Una delle precondizioni per i Minnesota Timberwolves nella serie contro i Thunder era, e resta, quella di non eccedere con le palle perse per non invitare la lepre OKC a correre. E in gara 1 non è andata come sperato per la squadra di coach Chris Finch che ha pagato salatissimi i 17 palloni buttati, soprattutto nel terzo periodo.
Dopo un primo tempo giocato con coraggio dai Twolves, sorretti da Julius Randle, i Thunder hanno rovesciato gara 1 con un terzo quarto da 32-18 di parziale, costruito sulla difesa e i recuperi, le temute palle perse “vive” che OKC ha saputo trasformare in transizione e punti facili. Anthony Edwards e Julius Randle, invitati al centro dell’area, hanno accumulato da soli ben 9 palloni persi dei 17 totali per Minnesota mentre dalla panchina il trio Naz Reid, Donte DiVincenzo e Nickeil Alexander-Walker sparacchiava da tre punti senza mira. 15 su 51 da oltre l’arco per i Timberwolves in gara 1 e appena il 34.9% dal campo per 88 punti segnati, una prova davvero sotto la sufficienza nella metà campo offensiva.
Minnesota ha segnato soli 40 punti nel secondo tempo (70-40 il parziale) vanificando quanto di buono aveva fatto nel primo, in termini di attenzione e controllo del ritmo. Julius Randle ha chiuso con 28 punti e 8 rimbalzi, di cui 20 punti nel primo tempo. Per Edwards partita poco aggressiva, da 18 punti con appena 13 tiri e 9 rimbalzi, e sfida persa contro l’altra superstar in campo, Shai Gilgeous-Alexander che di punti ne ha messi 31 con 9 assist e 10 su 27 al tiro, con 11 su 14 in lunetta.

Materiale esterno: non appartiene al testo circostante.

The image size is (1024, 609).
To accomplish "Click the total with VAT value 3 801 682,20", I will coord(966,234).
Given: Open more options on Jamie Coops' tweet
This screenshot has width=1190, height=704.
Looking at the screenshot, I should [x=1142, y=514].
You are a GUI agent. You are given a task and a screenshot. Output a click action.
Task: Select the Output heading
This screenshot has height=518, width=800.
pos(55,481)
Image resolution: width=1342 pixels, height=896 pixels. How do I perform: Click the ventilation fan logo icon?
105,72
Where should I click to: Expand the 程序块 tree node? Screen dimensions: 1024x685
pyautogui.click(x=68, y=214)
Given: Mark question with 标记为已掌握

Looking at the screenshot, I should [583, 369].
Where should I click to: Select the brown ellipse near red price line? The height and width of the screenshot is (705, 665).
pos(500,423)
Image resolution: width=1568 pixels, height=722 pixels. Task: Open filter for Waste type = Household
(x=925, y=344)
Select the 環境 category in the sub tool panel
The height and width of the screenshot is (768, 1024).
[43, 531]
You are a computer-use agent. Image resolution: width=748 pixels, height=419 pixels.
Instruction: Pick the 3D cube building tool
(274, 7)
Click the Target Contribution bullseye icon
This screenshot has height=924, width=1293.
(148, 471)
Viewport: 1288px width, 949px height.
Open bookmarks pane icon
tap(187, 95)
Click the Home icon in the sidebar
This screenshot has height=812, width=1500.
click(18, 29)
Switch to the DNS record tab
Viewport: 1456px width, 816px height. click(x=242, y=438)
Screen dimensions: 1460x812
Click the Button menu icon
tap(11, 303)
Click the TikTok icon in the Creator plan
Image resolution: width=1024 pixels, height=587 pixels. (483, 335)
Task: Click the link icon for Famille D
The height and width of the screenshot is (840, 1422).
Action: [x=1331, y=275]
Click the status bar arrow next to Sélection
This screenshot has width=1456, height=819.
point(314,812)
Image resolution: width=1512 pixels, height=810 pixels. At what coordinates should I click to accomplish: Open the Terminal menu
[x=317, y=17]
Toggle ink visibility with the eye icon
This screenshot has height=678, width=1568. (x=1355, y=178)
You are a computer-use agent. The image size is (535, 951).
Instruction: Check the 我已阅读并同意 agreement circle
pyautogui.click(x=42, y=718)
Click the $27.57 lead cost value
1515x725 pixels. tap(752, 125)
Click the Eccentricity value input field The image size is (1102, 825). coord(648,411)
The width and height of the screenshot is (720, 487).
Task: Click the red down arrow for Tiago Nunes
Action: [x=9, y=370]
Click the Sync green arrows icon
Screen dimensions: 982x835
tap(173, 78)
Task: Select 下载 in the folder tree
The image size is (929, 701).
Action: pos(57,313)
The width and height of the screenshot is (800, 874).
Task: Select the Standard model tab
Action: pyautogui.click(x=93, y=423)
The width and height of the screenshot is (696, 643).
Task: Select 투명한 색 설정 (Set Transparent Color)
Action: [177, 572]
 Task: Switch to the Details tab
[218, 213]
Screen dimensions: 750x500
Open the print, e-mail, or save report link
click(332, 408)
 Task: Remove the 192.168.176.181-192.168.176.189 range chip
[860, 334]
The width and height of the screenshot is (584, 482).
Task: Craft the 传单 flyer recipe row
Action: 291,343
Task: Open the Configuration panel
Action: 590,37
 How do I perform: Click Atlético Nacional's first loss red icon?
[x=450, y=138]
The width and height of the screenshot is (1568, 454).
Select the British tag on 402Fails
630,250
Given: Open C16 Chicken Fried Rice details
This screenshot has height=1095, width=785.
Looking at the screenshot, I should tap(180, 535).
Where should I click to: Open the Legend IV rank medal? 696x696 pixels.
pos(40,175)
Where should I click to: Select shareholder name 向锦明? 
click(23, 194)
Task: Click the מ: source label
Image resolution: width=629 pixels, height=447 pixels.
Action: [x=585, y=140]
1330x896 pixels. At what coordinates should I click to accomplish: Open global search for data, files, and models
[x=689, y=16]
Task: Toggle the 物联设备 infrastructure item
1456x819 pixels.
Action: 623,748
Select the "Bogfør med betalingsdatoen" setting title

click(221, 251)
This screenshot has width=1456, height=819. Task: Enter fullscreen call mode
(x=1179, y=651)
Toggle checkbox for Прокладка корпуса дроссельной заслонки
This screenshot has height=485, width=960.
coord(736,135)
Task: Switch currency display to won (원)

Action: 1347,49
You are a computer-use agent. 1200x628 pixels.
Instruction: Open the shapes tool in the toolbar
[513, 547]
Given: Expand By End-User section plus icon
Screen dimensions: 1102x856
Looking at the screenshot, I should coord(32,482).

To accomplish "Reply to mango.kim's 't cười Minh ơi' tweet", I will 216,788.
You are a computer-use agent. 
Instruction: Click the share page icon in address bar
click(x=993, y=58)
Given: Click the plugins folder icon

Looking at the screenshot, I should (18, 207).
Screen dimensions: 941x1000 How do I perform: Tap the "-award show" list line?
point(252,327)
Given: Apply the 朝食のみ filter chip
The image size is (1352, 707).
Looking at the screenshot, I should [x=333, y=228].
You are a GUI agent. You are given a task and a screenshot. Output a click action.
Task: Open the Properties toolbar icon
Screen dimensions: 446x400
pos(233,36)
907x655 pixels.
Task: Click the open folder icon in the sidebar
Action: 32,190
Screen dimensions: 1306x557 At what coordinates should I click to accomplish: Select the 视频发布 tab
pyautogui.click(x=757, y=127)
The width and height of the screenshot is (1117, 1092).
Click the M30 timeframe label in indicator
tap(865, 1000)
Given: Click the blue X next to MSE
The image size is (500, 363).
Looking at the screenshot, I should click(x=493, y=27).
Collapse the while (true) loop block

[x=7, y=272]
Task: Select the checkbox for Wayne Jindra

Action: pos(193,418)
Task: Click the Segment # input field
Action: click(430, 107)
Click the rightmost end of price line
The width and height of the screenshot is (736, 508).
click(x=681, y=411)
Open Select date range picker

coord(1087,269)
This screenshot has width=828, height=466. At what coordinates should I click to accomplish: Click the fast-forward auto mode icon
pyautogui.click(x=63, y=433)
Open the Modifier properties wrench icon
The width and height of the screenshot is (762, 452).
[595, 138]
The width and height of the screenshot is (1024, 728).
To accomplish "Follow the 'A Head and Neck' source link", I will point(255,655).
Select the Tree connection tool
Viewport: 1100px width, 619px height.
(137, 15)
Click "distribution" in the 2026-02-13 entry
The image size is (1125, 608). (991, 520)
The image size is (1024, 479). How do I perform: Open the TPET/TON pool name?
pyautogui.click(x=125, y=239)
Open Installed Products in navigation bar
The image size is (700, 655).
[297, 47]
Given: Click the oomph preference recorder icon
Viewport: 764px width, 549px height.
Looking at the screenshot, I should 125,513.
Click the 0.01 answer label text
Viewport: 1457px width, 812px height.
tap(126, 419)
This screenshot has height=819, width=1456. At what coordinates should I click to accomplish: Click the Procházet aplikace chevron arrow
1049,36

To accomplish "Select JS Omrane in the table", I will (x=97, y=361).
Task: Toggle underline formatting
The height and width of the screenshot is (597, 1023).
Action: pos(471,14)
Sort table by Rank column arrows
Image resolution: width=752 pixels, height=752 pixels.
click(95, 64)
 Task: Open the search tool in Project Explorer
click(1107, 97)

“Devo decisamente tirare di più. 13 tiri sono pochissimi… Forse devo giocare un po’ di più senza palla, penso sia questa la risposta, perché se ho sempre la palla in mano loro mi raddoppiano tutta la sera. Per cui sotto con i video e vediamo di capire come fare, e ci riusciremo“, ha detto Anthony Edwards dopo la partita.
Randle e Edwards sono stati gli unici due in doppia cifra per i Twolves, con Reid e DiVincenzo a collezionare un tremendo 3 su 19 collettivo da tre punti. “OKC ha riempito l’area contro di noi, è quello che fanno sempre. Non hanno grande taglia fisica per cui scommettono sulle nostre percentuali. Ogni volta ne avevo tre o quattro di loro a aspettarmi sotto canestro“, ancora Ant.
“I miei erano buoni tiri ma non li ho segnati, come devo” così’ DiVincenzo che sta vivendo una post-season difficilissima al tiro da tre, 25% in 10 partite “Devo assolutamente riuscire a segnare per aprire la loro difesa e aiutare Ant in attacco“.
Edwards si è preso un solo tiro da dentro l’area dei tre secondi, nel terzo quarto. Per il resto ha cercato di penetrare e scaricare e di mettersi in ritmo con degli step back da tre punti e nel primo tempo le percentuali hanno dato parzialmente ragione a Minnesota. OKC ha però continuato col suo piano partita e quando l’attacco dei Twolves ha perso fiducia la diga è saltata, 12 punti in contropiede e soprattutto 54 punti dei Thunder dentro l’area contro i 20 di Minnesota. I Twolves hanno concesso 31 punti dalle loro palle perse, troppi per sopravvivere.
“C’era parecchia frustrazione a fine partita ma dobbiamo capire come lasciarla da parte e concentrarsi sulla prossima azione. I nostri erano buoni tiri, forse abbiamo sbagliato troppo i tempi per gli scarichi, a volte chi riceveva non era così pronto per tirare. Cose che vanno sistemate” ha detto coach Chris Finch.